* Problem *
Each line starting at the one that contains "Open the #manchestercity hashtag" and ending at the one that contains "Image resolution: width=960" must be returned exactly, and the rest of the listing is left out.

* Extracted data *
--------

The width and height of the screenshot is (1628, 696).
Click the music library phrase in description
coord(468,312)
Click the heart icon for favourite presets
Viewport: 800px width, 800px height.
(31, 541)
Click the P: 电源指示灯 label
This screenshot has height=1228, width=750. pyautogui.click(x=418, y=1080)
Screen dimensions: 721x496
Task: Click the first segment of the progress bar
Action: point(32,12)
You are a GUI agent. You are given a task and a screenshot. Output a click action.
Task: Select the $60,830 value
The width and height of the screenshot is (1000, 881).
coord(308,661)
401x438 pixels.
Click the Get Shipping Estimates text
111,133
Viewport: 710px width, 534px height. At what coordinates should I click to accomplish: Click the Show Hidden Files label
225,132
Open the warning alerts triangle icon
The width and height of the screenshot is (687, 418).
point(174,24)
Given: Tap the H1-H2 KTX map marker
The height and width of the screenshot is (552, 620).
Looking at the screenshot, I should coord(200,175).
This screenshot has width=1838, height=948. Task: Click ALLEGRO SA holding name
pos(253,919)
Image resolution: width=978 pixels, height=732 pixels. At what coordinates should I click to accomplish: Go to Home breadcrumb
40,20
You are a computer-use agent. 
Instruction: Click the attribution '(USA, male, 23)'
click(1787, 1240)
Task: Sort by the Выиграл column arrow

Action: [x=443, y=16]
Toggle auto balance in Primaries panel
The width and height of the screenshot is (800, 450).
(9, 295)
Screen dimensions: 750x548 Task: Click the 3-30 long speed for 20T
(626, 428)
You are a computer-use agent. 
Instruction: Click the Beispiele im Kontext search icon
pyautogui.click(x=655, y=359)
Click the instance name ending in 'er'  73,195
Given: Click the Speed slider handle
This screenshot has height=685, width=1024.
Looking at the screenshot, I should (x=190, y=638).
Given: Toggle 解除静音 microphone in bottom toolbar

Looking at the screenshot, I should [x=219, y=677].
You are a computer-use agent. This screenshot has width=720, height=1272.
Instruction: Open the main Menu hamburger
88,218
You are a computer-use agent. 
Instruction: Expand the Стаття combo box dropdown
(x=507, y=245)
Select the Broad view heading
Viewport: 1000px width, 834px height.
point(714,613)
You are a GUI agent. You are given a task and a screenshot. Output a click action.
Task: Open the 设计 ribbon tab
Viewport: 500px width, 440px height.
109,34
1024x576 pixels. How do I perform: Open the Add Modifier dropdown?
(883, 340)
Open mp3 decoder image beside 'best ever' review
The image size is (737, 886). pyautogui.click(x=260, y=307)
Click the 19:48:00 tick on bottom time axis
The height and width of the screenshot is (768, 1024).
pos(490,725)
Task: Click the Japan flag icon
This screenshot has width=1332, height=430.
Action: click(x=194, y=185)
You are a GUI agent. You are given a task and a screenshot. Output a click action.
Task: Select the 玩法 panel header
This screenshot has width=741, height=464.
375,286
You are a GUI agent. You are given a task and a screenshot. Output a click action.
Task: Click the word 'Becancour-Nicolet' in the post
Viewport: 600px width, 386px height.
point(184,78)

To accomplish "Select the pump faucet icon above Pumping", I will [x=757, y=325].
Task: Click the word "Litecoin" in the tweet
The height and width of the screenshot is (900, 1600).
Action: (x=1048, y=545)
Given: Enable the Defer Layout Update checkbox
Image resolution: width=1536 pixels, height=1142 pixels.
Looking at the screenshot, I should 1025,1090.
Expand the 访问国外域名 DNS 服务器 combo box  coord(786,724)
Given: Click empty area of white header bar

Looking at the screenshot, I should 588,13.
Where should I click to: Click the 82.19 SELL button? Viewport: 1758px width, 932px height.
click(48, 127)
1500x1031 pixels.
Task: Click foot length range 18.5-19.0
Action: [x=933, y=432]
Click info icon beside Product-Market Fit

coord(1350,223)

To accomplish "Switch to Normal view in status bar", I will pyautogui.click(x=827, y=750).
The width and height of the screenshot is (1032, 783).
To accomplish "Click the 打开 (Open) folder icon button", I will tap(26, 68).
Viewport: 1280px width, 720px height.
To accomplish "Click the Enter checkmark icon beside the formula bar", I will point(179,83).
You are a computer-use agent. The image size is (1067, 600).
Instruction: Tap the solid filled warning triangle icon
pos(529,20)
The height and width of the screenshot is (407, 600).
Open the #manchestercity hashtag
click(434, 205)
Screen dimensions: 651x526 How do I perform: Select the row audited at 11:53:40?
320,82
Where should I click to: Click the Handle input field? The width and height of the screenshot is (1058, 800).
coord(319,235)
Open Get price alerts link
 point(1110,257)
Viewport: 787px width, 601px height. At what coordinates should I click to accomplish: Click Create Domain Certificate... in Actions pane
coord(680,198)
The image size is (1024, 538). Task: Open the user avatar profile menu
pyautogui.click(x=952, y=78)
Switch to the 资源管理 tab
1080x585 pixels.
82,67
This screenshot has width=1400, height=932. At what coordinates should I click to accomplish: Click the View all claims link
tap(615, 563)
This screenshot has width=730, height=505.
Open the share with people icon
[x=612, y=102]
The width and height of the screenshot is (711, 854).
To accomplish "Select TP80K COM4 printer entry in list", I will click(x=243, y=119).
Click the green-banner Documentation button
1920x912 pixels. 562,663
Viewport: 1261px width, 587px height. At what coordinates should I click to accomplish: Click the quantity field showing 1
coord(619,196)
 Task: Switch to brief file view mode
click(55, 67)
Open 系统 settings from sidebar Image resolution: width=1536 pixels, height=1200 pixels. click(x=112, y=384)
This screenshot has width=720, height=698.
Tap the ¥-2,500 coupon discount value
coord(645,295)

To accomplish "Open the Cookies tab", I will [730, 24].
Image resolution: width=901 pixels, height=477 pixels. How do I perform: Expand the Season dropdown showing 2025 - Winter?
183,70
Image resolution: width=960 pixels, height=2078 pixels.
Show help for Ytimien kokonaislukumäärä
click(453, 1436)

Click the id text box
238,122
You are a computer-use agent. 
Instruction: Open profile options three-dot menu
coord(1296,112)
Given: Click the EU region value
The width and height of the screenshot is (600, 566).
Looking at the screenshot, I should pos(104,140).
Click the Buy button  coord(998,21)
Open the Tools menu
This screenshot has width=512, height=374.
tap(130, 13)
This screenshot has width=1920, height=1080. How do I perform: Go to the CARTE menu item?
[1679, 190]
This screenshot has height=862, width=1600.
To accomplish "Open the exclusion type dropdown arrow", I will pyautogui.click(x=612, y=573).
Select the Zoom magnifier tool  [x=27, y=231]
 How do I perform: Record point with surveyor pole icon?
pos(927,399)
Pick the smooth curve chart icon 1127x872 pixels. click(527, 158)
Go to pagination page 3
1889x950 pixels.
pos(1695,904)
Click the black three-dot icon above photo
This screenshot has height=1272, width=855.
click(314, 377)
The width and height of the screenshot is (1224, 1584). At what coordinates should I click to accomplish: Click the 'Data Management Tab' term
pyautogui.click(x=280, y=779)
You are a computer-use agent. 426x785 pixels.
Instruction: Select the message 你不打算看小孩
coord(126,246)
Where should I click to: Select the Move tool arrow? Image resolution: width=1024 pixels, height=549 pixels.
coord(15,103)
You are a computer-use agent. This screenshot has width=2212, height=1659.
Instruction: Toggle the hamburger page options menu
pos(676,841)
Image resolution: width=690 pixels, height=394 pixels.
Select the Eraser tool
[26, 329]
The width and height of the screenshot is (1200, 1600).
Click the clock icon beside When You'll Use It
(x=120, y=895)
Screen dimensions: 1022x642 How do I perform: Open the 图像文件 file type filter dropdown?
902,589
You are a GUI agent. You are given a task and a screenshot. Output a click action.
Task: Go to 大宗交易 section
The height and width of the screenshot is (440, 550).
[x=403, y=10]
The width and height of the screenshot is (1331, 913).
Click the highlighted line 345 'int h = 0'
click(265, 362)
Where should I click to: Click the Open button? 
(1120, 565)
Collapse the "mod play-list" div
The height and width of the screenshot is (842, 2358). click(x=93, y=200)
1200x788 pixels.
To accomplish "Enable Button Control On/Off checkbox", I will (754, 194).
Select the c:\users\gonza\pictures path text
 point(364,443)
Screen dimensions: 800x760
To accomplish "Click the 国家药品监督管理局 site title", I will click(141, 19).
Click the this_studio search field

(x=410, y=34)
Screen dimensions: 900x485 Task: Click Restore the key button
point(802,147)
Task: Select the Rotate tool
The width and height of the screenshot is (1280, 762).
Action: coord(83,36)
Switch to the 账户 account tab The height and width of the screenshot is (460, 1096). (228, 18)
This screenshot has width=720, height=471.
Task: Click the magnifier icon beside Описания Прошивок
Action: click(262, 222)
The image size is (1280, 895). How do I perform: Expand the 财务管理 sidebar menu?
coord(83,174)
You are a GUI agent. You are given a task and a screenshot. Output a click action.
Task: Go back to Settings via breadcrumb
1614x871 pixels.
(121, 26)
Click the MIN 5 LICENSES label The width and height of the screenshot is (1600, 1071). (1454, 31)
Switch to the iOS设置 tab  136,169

--------

* Expected output *
Open the #manchestercity hashtag
click(434, 205)
Screen dimensions: 651x526 How do I perform: Select the row audited at 11:53:40?
320,82
Where should I click to: Click the Handle input field? The width and height of the screenshot is (1058, 800).
coord(319,235)
Open Get price alerts link
 point(1110,257)
Viewport: 787px width, 601px height. At what coordinates should I click to accomplish: Click Create Domain Certificate... in Actions pane
coord(680,198)
The image size is (1024, 538). Task: Open the user avatar profile menu
pyautogui.click(x=952, y=78)
Switch to the 资源管理 tab
1080x585 pixels.
82,67
This screenshot has width=1400, height=932. At what coordinates should I click to accomplish: Click the View all claims link
tap(615, 563)
This screenshot has width=730, height=505.
Open the share with people icon
[x=612, y=102]
The width and height of the screenshot is (711, 854).
To accomplish "Select TP80K COM4 printer entry in list", I will click(x=243, y=119).
Click the green-banner Documentation button
1920x912 pixels. 562,663
Viewport: 1261px width, 587px height. At what coordinates should I click to accomplish: Click the quantity field showing 1
coord(619,196)
 Task: Switch to brief file view mode
click(55, 67)
Open 系统 settings from sidebar Image resolution: width=1536 pixels, height=1200 pixels. click(x=112, y=384)
This screenshot has width=720, height=698.
Tap the ¥-2,500 coupon discount value
coord(645,295)

To accomplish "Open the Cookies tab", I will [730, 24].
Image resolution: width=901 pixels, height=477 pixels. How do I perform: Expand the Season dropdown showing 2025 - Winter?
183,70
Image resolution: width=960 pixels, height=2078 pixels.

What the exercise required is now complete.